● **What you will do**:
Change "Image resolution" to "Display resolution" in the lines of the listing starting at the line containing "Describe the element at coordinates (61, 525)" and ending at the line containing "at (39, 714).". Return only those lines, with nothing else altered.
===== Record list =====
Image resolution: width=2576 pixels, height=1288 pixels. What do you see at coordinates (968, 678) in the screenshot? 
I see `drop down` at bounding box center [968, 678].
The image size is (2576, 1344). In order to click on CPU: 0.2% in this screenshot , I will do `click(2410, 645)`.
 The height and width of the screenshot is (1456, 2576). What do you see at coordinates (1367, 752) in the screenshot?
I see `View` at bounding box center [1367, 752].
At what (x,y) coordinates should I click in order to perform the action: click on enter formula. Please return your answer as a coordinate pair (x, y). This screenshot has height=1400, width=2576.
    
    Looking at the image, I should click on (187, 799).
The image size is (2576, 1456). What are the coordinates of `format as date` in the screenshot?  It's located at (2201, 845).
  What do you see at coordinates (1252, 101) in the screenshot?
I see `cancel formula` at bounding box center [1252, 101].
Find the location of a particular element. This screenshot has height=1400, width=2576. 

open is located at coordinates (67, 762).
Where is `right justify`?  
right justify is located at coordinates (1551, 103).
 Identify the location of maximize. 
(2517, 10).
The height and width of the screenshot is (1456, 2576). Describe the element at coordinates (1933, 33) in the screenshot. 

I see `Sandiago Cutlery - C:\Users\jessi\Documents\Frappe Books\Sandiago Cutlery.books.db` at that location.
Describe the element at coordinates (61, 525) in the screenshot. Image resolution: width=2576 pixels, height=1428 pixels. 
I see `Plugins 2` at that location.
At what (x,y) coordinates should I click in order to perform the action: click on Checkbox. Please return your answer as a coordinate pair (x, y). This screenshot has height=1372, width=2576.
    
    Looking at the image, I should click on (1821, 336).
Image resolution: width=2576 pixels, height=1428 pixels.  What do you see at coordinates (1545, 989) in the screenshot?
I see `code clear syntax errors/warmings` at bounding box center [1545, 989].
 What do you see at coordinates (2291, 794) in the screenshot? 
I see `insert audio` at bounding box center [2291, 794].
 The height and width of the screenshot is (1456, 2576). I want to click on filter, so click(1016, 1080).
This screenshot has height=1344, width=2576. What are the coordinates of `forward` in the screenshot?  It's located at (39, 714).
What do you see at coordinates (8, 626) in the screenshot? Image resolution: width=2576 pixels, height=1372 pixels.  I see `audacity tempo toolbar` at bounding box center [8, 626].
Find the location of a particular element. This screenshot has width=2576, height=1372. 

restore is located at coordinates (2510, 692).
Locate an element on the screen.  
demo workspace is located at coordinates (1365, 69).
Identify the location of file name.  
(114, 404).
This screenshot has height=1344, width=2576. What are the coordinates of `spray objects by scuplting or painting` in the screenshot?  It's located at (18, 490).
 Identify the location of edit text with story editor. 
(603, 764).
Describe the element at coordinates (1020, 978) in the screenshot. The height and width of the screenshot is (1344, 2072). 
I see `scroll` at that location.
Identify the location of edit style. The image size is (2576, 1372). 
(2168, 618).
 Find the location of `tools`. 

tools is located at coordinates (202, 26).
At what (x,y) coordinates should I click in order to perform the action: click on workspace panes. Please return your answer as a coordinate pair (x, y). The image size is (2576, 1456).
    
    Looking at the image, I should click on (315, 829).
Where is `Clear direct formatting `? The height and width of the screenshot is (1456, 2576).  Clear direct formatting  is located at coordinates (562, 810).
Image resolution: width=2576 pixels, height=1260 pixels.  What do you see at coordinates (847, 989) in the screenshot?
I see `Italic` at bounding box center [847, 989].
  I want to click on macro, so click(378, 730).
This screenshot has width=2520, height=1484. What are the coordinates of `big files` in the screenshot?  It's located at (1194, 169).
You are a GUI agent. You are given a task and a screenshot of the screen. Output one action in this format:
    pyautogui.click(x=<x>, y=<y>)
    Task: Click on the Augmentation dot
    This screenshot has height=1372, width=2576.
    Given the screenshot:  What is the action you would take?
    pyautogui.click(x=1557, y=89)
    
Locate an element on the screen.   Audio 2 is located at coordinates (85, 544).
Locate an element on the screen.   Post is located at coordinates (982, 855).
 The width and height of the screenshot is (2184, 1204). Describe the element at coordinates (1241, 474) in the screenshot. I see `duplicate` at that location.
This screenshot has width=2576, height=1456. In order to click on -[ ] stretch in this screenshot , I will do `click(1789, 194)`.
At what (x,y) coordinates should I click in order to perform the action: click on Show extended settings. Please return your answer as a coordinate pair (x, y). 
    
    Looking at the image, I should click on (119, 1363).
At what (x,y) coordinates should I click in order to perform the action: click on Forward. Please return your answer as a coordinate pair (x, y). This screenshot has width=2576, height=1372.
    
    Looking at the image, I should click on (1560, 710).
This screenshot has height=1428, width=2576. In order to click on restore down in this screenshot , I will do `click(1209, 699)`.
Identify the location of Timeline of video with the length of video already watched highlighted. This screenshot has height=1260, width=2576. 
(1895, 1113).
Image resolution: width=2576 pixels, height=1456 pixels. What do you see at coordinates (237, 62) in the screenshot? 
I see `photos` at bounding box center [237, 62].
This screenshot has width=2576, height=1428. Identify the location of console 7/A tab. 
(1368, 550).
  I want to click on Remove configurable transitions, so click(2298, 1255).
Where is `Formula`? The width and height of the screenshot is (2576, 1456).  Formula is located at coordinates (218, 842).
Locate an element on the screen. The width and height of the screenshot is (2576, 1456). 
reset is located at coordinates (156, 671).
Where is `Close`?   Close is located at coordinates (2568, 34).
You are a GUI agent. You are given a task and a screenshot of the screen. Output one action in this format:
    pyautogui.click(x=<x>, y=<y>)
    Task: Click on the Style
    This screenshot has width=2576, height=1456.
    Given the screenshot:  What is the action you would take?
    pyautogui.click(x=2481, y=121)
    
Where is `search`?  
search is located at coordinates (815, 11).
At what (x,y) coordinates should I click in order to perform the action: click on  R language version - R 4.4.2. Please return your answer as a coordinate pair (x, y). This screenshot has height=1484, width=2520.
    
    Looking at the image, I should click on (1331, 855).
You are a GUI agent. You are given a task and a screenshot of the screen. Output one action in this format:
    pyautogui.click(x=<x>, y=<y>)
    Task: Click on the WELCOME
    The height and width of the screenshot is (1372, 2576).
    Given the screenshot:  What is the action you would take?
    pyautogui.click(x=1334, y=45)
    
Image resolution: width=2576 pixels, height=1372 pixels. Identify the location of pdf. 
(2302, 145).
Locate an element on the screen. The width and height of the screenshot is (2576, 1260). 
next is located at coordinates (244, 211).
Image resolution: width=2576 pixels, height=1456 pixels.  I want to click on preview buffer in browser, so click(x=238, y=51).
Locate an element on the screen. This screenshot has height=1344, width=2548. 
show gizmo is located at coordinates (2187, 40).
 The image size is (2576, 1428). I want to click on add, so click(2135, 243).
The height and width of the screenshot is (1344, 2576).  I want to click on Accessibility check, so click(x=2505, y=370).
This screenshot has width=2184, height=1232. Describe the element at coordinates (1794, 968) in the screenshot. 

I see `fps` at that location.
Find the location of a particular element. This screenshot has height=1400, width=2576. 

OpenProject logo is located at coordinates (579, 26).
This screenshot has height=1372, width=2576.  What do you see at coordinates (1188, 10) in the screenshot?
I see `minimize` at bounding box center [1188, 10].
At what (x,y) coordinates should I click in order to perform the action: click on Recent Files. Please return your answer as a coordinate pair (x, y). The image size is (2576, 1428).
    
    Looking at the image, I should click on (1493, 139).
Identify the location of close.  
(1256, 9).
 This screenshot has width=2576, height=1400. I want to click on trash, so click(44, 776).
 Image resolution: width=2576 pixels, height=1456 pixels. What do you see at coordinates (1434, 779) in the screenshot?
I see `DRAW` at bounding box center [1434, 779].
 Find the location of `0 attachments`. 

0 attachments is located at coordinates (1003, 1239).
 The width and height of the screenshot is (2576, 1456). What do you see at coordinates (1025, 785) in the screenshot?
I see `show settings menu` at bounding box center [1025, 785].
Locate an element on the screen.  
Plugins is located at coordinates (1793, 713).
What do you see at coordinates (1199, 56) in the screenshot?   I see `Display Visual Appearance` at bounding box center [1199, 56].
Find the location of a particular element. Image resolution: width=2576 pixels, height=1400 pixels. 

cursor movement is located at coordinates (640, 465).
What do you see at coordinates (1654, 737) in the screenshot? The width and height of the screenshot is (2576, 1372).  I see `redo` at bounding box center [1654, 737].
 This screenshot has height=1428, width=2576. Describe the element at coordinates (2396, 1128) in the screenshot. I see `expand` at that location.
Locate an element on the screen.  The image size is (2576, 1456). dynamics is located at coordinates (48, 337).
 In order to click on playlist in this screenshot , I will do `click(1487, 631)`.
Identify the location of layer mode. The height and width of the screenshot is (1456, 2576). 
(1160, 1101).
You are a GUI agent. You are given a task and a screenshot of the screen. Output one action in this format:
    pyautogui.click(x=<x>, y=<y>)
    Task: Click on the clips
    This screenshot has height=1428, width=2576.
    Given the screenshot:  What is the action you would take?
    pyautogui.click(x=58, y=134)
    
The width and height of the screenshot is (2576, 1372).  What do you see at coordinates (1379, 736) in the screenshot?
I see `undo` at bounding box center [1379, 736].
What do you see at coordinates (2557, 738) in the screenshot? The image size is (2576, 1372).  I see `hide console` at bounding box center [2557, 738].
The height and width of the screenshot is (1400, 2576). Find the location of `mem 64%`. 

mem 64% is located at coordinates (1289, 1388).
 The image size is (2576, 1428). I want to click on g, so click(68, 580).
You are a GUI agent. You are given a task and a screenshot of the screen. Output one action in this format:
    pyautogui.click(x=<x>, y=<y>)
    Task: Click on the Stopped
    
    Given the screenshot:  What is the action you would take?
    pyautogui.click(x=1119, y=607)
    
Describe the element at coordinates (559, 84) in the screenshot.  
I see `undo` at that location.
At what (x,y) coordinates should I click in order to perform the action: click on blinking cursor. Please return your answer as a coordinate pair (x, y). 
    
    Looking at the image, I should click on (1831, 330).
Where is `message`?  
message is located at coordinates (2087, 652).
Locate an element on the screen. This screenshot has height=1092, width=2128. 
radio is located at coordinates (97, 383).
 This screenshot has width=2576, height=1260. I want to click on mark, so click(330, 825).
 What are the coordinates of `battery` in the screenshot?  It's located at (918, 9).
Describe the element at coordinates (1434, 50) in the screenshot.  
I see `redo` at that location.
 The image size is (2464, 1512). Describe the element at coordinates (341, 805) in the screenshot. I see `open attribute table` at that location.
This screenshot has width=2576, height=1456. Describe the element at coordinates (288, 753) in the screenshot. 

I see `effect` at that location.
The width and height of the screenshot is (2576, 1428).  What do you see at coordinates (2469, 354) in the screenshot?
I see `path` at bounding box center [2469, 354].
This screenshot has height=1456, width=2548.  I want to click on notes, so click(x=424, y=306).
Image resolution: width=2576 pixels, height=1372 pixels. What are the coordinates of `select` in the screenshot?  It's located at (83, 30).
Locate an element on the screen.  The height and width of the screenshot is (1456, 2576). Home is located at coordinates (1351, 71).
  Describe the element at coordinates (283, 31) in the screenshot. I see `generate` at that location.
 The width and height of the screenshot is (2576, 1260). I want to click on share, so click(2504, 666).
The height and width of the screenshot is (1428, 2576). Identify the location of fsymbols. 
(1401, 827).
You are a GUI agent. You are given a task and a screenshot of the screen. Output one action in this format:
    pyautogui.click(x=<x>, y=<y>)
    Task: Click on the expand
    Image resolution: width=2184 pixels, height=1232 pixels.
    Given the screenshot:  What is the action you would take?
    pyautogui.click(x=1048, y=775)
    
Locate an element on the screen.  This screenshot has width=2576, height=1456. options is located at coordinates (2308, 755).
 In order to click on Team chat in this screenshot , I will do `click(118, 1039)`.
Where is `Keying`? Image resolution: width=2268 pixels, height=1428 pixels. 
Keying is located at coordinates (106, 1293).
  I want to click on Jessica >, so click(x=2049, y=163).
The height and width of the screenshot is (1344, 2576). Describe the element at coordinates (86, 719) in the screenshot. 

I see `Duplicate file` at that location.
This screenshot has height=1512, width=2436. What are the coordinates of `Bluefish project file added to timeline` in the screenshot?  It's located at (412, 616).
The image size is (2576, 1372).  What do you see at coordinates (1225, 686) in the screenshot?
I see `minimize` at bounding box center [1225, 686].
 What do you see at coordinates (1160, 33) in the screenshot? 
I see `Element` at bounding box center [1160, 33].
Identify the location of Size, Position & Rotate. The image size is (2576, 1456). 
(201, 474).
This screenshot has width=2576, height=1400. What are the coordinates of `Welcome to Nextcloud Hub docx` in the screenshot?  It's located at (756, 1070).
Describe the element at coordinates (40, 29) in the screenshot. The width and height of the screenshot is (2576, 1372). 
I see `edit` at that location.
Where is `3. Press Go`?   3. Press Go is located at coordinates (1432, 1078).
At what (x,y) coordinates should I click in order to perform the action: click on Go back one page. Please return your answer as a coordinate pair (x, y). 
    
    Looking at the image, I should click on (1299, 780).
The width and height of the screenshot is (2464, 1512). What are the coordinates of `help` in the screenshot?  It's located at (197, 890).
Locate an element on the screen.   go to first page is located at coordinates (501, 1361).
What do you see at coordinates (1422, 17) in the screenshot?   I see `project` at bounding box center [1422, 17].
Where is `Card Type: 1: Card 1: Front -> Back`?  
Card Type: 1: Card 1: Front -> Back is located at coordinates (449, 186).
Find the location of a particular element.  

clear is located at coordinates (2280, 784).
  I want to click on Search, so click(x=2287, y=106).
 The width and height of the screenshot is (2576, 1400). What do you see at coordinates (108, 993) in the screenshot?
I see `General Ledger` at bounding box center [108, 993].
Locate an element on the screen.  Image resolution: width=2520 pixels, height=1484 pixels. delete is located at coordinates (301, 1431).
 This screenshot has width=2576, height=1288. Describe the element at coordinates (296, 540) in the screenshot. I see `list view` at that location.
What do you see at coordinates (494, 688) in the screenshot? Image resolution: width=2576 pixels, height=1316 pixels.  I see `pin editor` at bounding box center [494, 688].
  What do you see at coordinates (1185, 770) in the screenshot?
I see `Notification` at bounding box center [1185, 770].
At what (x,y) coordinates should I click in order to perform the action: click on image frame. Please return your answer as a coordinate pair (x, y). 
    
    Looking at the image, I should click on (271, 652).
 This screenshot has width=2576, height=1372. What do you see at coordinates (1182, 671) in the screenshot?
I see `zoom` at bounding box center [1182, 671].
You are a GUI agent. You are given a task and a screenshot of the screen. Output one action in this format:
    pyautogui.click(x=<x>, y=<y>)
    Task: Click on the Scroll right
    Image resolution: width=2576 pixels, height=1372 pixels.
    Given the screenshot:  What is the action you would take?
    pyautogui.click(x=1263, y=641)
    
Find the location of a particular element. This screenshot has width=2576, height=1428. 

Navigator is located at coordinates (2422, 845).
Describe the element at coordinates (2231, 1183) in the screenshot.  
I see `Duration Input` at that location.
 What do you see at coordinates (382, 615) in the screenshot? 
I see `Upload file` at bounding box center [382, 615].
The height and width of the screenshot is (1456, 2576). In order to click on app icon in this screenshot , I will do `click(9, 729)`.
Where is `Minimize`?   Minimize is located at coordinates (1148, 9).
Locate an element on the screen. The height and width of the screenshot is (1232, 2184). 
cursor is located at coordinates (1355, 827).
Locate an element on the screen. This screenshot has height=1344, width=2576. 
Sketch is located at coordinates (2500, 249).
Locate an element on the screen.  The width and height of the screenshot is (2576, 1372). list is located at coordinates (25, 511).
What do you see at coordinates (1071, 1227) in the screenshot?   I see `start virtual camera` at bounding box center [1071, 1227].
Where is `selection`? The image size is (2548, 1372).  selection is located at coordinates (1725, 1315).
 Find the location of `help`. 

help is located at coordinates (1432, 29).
=====
● **Reply to the exercise**:
Describe the element at coordinates (61, 525) in the screenshot. Display resolution: width=2576 pixels, height=1428 pixels. 
I see `Plugins 2` at that location.
At what (x,y) coordinates should I click in order to perform the action: click on Checkbox. Please return your answer as a coordinate pair (x, y). This screenshot has height=1372, width=2576.
    
    Looking at the image, I should click on (1821, 336).
Display resolution: width=2576 pixels, height=1428 pixels.  What do you see at coordinates (1545, 989) in the screenshot?
I see `code clear syntax errors/warmings` at bounding box center [1545, 989].
 What do you see at coordinates (2291, 794) in the screenshot? 
I see `insert audio` at bounding box center [2291, 794].
 The height and width of the screenshot is (1456, 2576). I want to click on filter, so click(1016, 1080).
This screenshot has height=1344, width=2576. What are the coordinates of `forward` in the screenshot?  It's located at (39, 714).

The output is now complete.